Stored data
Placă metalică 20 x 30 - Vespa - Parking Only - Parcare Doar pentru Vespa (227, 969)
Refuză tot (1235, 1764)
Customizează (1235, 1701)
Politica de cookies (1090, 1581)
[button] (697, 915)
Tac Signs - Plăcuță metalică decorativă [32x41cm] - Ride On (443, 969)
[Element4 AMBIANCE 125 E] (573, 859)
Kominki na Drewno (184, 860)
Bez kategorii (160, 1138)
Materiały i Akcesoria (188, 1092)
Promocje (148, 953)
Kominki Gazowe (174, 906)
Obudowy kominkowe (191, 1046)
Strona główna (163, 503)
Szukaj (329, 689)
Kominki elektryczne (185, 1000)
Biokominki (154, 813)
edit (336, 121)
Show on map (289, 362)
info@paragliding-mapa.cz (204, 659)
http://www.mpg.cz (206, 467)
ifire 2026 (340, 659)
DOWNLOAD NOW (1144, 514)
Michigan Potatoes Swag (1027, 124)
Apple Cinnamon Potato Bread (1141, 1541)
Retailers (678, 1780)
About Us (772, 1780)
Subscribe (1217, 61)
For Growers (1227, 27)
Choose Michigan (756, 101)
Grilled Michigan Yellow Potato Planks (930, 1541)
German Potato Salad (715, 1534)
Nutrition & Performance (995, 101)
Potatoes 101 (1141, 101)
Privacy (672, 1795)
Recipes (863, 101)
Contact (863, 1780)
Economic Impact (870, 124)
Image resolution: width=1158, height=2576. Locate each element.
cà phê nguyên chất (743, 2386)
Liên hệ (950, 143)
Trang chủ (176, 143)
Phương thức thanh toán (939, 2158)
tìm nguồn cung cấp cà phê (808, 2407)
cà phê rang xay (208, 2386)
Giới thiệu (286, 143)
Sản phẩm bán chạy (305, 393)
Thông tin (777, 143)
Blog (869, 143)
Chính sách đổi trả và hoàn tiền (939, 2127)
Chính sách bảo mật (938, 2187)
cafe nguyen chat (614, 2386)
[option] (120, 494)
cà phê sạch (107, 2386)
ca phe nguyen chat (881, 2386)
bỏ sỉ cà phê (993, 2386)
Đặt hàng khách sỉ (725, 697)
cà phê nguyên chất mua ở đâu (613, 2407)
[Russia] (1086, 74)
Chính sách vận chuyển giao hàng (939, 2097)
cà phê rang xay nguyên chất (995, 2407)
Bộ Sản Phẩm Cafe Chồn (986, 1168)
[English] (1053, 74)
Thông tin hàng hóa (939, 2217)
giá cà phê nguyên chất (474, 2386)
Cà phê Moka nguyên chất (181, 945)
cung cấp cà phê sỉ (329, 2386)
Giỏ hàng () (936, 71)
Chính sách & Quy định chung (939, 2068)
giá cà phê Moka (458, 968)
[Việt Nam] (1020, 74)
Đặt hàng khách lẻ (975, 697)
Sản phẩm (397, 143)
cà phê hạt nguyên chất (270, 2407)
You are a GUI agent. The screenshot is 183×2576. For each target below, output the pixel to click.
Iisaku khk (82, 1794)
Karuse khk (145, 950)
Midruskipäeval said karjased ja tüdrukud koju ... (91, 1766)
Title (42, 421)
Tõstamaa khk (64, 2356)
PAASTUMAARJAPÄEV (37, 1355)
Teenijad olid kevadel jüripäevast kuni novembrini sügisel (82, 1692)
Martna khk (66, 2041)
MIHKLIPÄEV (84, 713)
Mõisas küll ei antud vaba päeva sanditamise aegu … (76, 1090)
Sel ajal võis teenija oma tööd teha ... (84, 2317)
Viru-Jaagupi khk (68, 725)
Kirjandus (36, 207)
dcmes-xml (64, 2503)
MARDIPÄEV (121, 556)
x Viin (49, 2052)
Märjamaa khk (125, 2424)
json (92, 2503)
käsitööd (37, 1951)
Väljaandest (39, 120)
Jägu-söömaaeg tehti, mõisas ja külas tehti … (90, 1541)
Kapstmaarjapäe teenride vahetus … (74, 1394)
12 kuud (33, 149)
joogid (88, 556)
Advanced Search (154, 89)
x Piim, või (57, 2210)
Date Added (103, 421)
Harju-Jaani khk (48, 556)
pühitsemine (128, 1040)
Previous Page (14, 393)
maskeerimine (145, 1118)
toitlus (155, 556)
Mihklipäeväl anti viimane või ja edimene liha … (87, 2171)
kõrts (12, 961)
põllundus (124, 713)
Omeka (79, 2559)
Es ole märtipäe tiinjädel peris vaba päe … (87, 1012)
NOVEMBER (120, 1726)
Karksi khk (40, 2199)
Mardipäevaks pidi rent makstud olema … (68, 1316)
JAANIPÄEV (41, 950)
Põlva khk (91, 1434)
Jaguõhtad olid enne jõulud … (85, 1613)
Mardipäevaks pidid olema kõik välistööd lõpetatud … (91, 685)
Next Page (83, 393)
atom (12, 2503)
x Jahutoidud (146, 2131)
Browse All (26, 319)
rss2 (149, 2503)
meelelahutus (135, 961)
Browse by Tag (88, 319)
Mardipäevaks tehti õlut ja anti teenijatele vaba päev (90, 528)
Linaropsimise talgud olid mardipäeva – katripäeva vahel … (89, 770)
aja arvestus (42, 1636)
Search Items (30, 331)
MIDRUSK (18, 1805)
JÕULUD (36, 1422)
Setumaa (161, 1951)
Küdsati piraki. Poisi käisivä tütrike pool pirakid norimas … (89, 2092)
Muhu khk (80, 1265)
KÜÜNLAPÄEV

Task statement
Find the line with "joogid (88, 556)" in the entries above. Retype it and each line after it, exactly, through the line with "Setumaa (161, 1951)", and stop there.

Solution to this task
joogid (88, 556)
Advanced Search (154, 89)
x Piim, või (57, 2210)
Date Added (103, 421)
Harju-Jaani khk (48, 556)
pühitsemine (128, 1040)
Previous Page (14, 393)
maskeerimine (145, 1118)
toitlus (155, 556)
Mihklipäeväl anti viimane või ja edimene liha … (87, 2171)
kõrts (12, 961)
põllundus (124, 713)
Omeka (79, 2559)
Es ole märtipäe tiinjädel peris vaba päe … (87, 1012)
NOVEMBER (120, 1726)
Karksi khk (40, 2199)
Mardipäevaks pidi rent makstud olema … (68, 1316)
JAANIPÄEV (41, 950)
Põlva khk (91, 1434)
Jaguõhtad olid enne jõulud … (85, 1613)
Mardipäevaks pidid olema kõik välistööd lõpetatud … (91, 685)
Next Page (83, 393)
atom (12, 2503)
x Jahutoidud (146, 2131)
Browse All (26, 319)
rss2 (149, 2503)
meelelahutus (135, 961)
Browse by Tag (88, 319)
Mardipäevaks tehti õlut ja anti teenijatele vaba päev (90, 528)
Linaropsimise talgud olid mardipäeva – katripäeva vahel … (89, 770)
aja arvestus (42, 1636)
Search Items (30, 331)
MIDRUSK (18, 1805)
JÕULUD (36, 1422)
Setumaa (161, 1951)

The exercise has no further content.